He has an addiction to collecting vinyl records, and readily admits to being a discaholic. We have known each other for some time and, because of his involvement in a wide range of projects, Mats is a great barometer of the music industry — and certainly not backward in expressing his thoughts and ideas. Much of what he says is reflected in the opinions of others, and some is different, but with Mats, you know you are getting it from a musician who is as honest and forthcoming as he is aware of how music can be used to connect, communicate and express …

SAMMY STEIN: One of the things that, to me, perhaps affects jazz music is that new music seems often to be competing with re-releases and a back catalog, which has an emotional and nostalgic pull on the listener. Do you agree and if so, how can new artists hope to compete with the greats of the past. Most jazz collections contain Coltrane, Ellington, Davis etc. but new artists like Colin Webster and free players like Brötzmann are just as good, so how do they stand?
MATS GUSTAFSSON: Well, if the new players were as good and original as the old ones, the inventors, the pioneers, they would all get the credit they deserve — but the jazz landscape these days is full of misunderstandings. People trying to produce something, playing in a correct way without a personal language. If people would improvise a bit more, go deeper, stretch it out and try to develop their own language — their own language — then they would get the credit they deserve! I understand what you mean, of course, and nostalgia is a dangerous thing. It goes hand in hand with stupidness and mass-hypnotism but really, listen to some of the players from the past — the well known, like Rollins, Bird, Trane, Monk, Clifford Brown, Bunk Johnson, Mobley, Miles, Ellington and Konitz or the less known like Joe Maini, Serge Chaloff, Buddy Featherstonaugh, Harry Klein, Joe Daley, Jutta Hipp, Joe Harriott, Hal McKusick and Bengt Nordström and compare them to the contemporary players you find in the Down Beat Critic and reader polls of today. It is pretty damned obvious where you find the most creative music- within the so-called jazz genre! It is the same thing in freer jazz and improvised music. When you listen back to Ayler, Cecil, Derek Bailey, Bennink, Lovens, Evan Parker, Ornette and Blood Ulmer, you realize that there aren’t many at their standards in the new players. Very, very few. In my world, you need to develop your own thing. It is no use just copying. You can be inspired by the past — and that is our responsibility to do so! — but you need to develop your own thing. Your own language. Your own music! And there are actually huge numbers of great players, and great music, these days but I have no idea what to call their music. Some of it has to do with jazz; some others not. Is it good? Is it bad? Yet, dig deep into the music of Mette Rasmussen, Anna Högberg, Nate Wooley, Magnus Granberg, Lawrence English, Mariam Wallentin, Julien Desprez, Dieb13, John Dikeman, Lasse Marhaug, Stine Motland and others and be surprised!”
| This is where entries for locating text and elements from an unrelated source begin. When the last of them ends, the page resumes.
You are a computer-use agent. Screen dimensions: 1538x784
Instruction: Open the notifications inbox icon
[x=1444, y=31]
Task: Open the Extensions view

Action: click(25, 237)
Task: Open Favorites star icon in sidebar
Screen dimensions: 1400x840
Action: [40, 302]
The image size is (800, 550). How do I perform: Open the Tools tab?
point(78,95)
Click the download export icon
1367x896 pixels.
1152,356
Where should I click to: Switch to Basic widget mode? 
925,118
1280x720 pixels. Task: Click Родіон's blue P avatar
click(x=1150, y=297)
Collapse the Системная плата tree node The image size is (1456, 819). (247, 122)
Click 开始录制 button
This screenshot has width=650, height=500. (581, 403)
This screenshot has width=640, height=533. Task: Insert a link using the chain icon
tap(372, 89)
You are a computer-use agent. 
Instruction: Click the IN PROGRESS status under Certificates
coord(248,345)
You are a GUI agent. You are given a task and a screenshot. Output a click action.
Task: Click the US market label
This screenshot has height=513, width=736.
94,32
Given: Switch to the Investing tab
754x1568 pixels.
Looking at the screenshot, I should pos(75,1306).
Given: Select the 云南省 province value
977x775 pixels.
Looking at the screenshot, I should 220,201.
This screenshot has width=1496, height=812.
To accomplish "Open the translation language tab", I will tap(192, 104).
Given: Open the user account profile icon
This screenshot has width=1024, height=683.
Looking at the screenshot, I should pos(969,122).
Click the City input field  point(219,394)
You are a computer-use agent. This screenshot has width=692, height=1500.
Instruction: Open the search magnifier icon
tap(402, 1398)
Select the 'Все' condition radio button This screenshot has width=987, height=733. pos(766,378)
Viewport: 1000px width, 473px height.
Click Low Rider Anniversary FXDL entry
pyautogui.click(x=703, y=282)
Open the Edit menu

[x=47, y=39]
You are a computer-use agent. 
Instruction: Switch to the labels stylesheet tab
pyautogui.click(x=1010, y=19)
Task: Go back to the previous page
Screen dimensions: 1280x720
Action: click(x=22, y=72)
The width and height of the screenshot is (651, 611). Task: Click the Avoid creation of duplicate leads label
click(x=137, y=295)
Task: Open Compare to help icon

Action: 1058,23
SAMMY STEIN: Why do you feel jazz is an art form that persists in the face of many obstacles — not least of which is commercial?
MATS GUSTAFSSON: For me jazz is about resistance — about improvisation. If you hold tight to that, you are all good. For me, this is the way it needs to be. Jazz will always be an art form that questions things, that deals with experiments. That is also why I get so upset listening to dudes without their own personal language. When those fuckers just try to play inside and “correct” according to a freakin’ book of rules. Rules are there to be broken. You learn the rules. You learn the thing. You learn about the history — the past. And then you can start fuckin’ it up. You have to be aware of WHAT you do. And WHY. Love it! Fuck it up! Jazz is not dead. It smells great.

SAMMY STEIN: What about the audiences?
MATS GUSTAFSSON:It actually depends on where you are working and with whom. The audience in Western Europe is more traditional and consists primarily of men in their 50s and such, scratching their (jazz) beards. The audiences in the U.S. and Eastern Europe, Russia and the greater part of Asia are generally younger and much more balanced in terms of gender. There is also an openness that is very refreshing in those countries that we as musicians appreciate. Both with Fire! and the Thing, we have noticed a younger and more mixed audience over recent years. Also in the Western parts of the EU. That is very promising for the future. There is a larger and younger audience present in Scandinavia and Western Europe at the moment — an audience that seems to be quite open frankly, not caring too much about what labels you put on the music. We play for the (jazz) beards of course, but they will never be our main interest.”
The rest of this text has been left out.